# Yang Perlu Dikerjakan
**1)** Perbarui petikan berita dari "Langkah-langkah yang diterangkan" sampai "terselamatkan." dengan mengganti "telepon genggam" menjadi "ponsel".
**2)** Menurut petikan berita, berapa anggota komplotan Opo yang sudah tertangkap hingga pekan lalu?
**3)** Jelaskan berdasarkan petikan berita mengapa kemunculan kelompok jihad baru akan kian sulit dilacak jika manual itu sudah dipegang banyak orang.

# Petikan Berita
-=-=-=-=-

Pemilik buku itu maupun beberapa sumber relevan yang dihubungi Tempo tidak bisa
memastikan kapan manual itu terbit dan seberapa luas peredarannya. Jika sudah
terpegang oleh banyak tangan, kemunculan kelompok jihad baru akan kian sulit
dilacak. Sebab, mereka bisa melakukan operasi penyerangan tanpa harus dikomando
oleh Noor Din M. Top, misalnya.
Langkah-langkah yang diterangkan dalam buku itu serupa benar dengan beberapa sel
yang membantu pelarian Noor Din dan Azahari saat mereka menyiapkan bom Bali II.
Salah satunya Subur Sugiyarto, buruh bangunan di Semarang yang pernah
membentuk tiga sel. Tiap sel memiliki spesialisasi masing-masing (lihat Pertalian
Empat Sel).
Bentuk sel lain bisa kita lihat di Tomini, sekitar 300 kilometer dari Palu, ibu kota
Sulawesi Tengah. Terdiri dari sepuluh orang, kelompok ini dipimpin Ustad Aan alias
Opo. Mereka diburu polisi gara-gara mengumpulkan dana atau fa'i dengan cara
merampok pada Februari lalu.
Fenny Tanriono, pedagang cokelat setempat, menjadi korban. Dia mengalami
kerugian uang Rp 3 juta, dua telepon genggam, dan dua jam tangan. Tubuh Fredy,
sopir Fenny, tertembus peluru oleh para pelaku fa'i. Namun nyawanya masih
terselamatkan.
Polisi menangkap kelompok Opo dua bulan kemudian. Para pelaku menyebut Aan
dengan panggilan amir. Artinya, pemimpin. Hingga pekan lalu, delapan dari sepuluh
anggota komplotan sudah tertangkap. Kasus perampokan itu masih disidangkan di
Pengadilan Negeri Palu.
Sumber Tempo di kelompok Mujahidin Poso menjelaskan, Opo bukan anggota inti
mereka. Dia baru tiga bulan mengikuti pengajian yang membahas soal fa'i. "Belum
matang ilmunya, dia nekat beroperasi," kata si sumber. Apakah mereka membaca
manual pembentukan sel? Hal itu tidak terjawab di pengadilan.

-=-=-=-=-

# Data Sumber
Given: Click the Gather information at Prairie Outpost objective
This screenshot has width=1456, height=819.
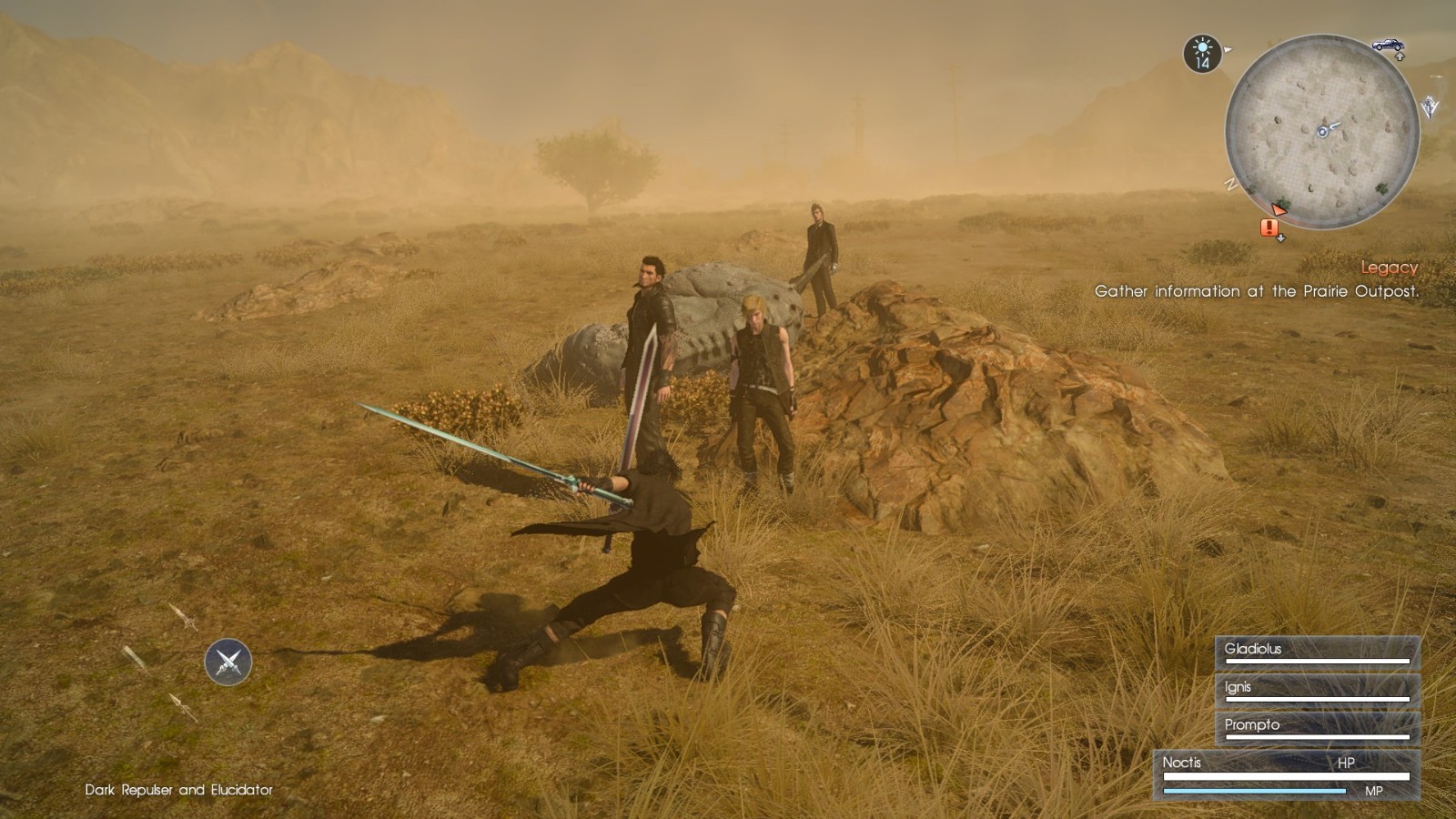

-=-=-=-=-

# Jawaban
**1)**
Langkah-langkah yang diterangkan dalam buku itu serupa benar dengan beberapa sel
yang membantu pelarian Noor Din dan Azahari saat mereka menyiapkan bom Bali II.
Salah satunya Subur Sugiyarto, buruh bangunan di Semarang yang pernah
membentuk tiga sel. Tiap sel memiliki spesialisasi masing-masing (lihat Pertalian
Empat Sel).
Bentuk sel lain bisa kita lihat di Tomini, sekitar 300 kilometer dari Palu, ibu kota
Sulawesi Tengah. Terdiri dari sepuluh orang, kelompok ini dipimpin Ustad Aan alias
Opo. Mereka diburu polisi gara-gara mengumpulkan dana atau fa'i dengan cara
merampok pada Februari lalu.
Fenny Tanriono, pedagang cokelat setempat, menjadi korban. Dia mengalami
kerugian uang Rp 3 juta, dua ponsel, dan dua jam tangan. Tubuh Fredy,
sopir Fenny, tertembus peluru oleh para pelaku fa'i. Namun nyawanya masih
terselamatkan.

**2)** Delapan dari sepuluh anggota.

**3)** Kelompok-kelompok baru itu bisa melakukan operasi penyerangan tanpa harus dikomando oleh tokoh seperti Noor Din M. Top.